# Aim:
Rewrite the items between the lines holding "has height=342, width=506." and "Action: 123,54", inclusive, changing "document icon" to "file icon" and keeping everything else as it is.

# Exercise data:

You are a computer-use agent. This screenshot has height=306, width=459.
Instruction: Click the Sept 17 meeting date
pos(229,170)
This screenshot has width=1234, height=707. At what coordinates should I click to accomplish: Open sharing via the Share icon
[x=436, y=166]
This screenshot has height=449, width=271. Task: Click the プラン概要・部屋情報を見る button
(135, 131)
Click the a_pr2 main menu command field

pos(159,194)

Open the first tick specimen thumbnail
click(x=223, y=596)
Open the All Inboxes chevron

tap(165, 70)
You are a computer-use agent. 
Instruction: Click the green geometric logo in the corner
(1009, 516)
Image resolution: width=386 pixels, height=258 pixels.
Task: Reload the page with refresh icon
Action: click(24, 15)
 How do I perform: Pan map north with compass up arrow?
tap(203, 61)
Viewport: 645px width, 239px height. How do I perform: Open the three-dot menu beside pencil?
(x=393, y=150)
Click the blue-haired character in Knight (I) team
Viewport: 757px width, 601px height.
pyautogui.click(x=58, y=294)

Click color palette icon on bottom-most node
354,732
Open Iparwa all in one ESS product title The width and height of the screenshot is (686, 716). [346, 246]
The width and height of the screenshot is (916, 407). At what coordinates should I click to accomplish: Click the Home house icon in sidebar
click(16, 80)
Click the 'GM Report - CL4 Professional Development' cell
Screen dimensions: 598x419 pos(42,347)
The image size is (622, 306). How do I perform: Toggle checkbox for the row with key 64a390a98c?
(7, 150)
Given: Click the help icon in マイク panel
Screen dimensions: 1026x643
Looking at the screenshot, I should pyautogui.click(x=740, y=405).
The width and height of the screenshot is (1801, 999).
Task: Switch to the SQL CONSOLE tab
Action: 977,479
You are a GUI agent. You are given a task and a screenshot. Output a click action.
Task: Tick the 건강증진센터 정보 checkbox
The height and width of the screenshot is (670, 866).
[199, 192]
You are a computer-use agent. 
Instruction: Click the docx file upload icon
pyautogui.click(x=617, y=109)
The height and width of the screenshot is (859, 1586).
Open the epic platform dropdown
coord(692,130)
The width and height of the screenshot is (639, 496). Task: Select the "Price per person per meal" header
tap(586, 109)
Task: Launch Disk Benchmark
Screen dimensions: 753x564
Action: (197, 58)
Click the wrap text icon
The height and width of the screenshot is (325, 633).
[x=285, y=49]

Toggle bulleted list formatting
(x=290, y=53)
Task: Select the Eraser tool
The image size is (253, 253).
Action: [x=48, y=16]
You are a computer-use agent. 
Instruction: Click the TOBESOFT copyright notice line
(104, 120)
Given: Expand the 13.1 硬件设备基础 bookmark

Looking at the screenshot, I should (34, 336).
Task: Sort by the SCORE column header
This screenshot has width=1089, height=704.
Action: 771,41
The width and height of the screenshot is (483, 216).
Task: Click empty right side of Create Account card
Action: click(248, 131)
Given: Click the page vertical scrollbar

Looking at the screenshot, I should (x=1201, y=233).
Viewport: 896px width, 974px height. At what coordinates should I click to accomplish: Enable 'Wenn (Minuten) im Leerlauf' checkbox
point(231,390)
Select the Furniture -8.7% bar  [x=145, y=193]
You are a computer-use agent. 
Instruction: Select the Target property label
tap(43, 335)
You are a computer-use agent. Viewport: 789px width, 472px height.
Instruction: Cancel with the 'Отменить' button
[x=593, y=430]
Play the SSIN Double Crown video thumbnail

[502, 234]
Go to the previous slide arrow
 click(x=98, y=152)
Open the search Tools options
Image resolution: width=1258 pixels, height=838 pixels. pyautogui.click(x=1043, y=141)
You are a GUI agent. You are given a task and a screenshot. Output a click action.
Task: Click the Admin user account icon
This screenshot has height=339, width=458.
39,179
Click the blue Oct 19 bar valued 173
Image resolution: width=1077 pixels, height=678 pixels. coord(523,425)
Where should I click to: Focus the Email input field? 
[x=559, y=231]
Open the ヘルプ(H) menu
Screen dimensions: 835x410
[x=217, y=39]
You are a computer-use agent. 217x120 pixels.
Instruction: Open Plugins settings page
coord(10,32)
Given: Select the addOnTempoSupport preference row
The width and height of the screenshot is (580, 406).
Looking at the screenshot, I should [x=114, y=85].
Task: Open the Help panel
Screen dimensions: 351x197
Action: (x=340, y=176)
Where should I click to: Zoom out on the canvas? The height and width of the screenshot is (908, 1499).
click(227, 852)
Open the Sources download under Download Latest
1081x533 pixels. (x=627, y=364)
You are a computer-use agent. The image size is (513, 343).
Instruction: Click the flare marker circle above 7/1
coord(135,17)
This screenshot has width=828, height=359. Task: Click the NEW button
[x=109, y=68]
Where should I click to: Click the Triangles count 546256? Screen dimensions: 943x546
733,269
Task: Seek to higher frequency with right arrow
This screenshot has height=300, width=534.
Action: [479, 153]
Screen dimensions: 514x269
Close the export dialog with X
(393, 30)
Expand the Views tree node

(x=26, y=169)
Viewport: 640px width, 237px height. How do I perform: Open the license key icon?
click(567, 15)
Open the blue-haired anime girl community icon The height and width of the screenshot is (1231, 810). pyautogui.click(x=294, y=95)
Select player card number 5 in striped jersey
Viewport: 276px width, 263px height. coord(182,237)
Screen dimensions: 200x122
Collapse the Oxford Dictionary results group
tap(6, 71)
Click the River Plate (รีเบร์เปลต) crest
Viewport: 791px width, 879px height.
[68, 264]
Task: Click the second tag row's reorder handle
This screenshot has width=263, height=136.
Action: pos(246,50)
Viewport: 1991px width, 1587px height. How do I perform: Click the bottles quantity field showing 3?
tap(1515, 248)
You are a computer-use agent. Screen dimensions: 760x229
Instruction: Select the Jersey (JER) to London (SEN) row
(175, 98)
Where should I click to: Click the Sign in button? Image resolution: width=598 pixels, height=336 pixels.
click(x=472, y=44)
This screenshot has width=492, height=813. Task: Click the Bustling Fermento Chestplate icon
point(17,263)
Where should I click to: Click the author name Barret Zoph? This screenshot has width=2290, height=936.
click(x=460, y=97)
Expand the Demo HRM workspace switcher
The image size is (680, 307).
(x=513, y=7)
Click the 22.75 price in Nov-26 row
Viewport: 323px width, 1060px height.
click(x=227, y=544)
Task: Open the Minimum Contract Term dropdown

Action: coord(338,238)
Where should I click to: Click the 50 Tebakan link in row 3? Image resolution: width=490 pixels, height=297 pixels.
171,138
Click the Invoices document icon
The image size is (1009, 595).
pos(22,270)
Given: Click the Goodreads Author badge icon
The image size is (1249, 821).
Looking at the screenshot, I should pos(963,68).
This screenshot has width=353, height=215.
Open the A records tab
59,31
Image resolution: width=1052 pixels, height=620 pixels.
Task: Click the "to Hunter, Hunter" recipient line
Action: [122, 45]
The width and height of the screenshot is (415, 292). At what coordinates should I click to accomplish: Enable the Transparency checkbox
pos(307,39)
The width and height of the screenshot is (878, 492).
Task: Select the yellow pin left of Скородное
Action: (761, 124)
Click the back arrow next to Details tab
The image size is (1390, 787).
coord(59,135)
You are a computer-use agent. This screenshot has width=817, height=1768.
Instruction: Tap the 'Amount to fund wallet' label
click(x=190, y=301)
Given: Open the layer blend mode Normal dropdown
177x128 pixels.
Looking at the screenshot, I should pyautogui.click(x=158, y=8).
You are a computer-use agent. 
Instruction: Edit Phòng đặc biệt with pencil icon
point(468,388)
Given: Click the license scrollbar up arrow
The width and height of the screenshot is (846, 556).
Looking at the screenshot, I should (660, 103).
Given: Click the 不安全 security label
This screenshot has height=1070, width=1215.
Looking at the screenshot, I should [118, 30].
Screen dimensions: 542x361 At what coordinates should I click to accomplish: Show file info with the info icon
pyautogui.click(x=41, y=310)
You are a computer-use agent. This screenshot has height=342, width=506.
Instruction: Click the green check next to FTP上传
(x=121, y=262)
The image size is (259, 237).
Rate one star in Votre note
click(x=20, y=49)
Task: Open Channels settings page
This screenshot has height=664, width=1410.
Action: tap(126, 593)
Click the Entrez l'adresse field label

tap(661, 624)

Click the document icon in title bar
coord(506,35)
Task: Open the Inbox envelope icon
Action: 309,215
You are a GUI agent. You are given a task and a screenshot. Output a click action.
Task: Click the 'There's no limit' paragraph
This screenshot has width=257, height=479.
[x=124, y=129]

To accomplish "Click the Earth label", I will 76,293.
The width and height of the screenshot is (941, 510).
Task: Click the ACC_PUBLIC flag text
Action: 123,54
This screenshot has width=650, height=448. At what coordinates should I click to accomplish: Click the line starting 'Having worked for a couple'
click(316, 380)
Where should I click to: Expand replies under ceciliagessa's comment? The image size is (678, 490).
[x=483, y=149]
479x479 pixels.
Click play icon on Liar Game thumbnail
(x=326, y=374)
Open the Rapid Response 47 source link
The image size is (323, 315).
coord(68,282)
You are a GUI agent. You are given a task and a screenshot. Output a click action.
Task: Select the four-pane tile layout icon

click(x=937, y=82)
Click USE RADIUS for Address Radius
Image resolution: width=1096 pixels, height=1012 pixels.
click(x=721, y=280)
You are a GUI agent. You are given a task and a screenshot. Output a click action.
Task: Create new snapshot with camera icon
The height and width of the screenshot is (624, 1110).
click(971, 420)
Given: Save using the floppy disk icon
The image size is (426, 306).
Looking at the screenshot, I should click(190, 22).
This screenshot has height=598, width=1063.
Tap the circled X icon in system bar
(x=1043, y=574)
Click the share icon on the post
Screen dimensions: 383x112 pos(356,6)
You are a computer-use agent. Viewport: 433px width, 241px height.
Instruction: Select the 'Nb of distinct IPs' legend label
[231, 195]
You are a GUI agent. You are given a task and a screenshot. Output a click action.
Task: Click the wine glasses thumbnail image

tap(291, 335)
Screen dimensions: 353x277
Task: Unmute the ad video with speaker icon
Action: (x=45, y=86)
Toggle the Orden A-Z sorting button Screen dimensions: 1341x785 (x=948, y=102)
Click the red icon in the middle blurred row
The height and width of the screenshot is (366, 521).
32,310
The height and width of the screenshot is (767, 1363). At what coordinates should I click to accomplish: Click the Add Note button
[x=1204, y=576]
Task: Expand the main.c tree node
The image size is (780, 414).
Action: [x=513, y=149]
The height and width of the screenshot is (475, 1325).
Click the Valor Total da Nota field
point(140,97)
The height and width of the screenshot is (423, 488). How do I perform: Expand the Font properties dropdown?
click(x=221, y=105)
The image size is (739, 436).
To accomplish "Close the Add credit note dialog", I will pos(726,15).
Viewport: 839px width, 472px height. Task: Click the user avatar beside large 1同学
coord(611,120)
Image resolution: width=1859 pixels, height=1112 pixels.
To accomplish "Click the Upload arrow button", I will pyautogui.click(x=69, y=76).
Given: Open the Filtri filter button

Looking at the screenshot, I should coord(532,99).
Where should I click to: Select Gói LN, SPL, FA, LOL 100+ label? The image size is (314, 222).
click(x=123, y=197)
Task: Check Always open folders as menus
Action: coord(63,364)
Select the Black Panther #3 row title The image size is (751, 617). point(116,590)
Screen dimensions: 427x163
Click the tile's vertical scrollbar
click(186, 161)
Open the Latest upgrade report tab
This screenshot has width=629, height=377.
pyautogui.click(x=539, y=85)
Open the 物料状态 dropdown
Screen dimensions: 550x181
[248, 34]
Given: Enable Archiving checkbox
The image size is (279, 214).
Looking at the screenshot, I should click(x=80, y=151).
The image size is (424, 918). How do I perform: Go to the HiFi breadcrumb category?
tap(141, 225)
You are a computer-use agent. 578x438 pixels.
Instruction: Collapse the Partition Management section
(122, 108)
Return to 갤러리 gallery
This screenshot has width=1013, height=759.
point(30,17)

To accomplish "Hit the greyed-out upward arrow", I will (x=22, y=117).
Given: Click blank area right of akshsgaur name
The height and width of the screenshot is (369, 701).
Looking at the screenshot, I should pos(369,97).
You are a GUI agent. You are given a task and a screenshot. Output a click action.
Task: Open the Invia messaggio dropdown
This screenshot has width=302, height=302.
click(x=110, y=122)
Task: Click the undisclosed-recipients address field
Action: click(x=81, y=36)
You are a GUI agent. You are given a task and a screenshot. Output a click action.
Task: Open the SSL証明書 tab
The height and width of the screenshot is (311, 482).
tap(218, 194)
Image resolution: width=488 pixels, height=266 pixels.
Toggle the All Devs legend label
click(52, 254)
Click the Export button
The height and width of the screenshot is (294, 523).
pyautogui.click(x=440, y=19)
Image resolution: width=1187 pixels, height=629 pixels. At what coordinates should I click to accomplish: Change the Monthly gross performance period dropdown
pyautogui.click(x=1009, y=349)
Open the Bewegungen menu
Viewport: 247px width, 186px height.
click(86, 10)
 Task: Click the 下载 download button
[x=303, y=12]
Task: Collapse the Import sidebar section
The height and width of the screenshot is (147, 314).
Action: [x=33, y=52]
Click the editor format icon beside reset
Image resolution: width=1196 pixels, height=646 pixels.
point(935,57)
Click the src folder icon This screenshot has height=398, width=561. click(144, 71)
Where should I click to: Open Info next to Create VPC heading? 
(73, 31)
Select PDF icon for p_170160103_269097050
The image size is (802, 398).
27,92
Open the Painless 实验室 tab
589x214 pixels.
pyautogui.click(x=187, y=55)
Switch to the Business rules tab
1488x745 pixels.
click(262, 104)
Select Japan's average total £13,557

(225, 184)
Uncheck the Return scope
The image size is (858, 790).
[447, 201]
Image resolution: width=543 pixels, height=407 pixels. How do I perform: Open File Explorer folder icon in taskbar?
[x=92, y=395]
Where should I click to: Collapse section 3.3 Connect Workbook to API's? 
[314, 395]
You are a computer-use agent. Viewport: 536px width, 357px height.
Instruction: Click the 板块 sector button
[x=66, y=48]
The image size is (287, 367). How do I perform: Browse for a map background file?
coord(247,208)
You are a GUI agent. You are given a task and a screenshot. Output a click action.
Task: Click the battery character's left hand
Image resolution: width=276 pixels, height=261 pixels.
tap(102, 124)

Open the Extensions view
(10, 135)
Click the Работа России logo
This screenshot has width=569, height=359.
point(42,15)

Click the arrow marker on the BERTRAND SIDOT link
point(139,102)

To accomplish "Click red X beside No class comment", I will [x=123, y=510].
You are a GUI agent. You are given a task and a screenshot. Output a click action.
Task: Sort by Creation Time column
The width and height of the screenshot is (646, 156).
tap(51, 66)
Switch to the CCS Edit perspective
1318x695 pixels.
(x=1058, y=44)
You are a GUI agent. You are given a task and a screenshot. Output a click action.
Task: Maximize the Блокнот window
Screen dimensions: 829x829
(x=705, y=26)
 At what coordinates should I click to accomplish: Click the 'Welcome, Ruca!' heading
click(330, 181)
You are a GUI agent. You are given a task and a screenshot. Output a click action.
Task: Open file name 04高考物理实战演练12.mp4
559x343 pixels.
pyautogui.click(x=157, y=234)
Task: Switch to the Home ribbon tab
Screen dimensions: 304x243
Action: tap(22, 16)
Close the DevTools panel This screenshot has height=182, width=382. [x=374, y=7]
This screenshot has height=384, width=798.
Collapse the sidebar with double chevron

# Written answer:
You are a computer-use agent. This screenshot has height=342, width=506.
Instruction: Click the green check next to FTP上传
(x=121, y=262)
The image size is (259, 237).
Rate one star in Votre note
click(x=20, y=49)
Task: Open Channels settings page
This screenshot has height=664, width=1410.
Action: tap(126, 593)
Click the Entrez l'adresse field label

tap(661, 624)

Click the file icon in title bar
coord(506,35)
Task: Open the Inbox envelope icon
Action: 309,215
You are a GUI agent. You are given a task and a screenshot. Output a click action.
Task: Click the 'There's no limit' paragraph
This screenshot has width=257, height=479.
[x=124, y=129]

To accomplish "Click the Earth label", I will 76,293.
The width and height of the screenshot is (941, 510).
Task: Click the ACC_PUBLIC flag text
Action: 123,54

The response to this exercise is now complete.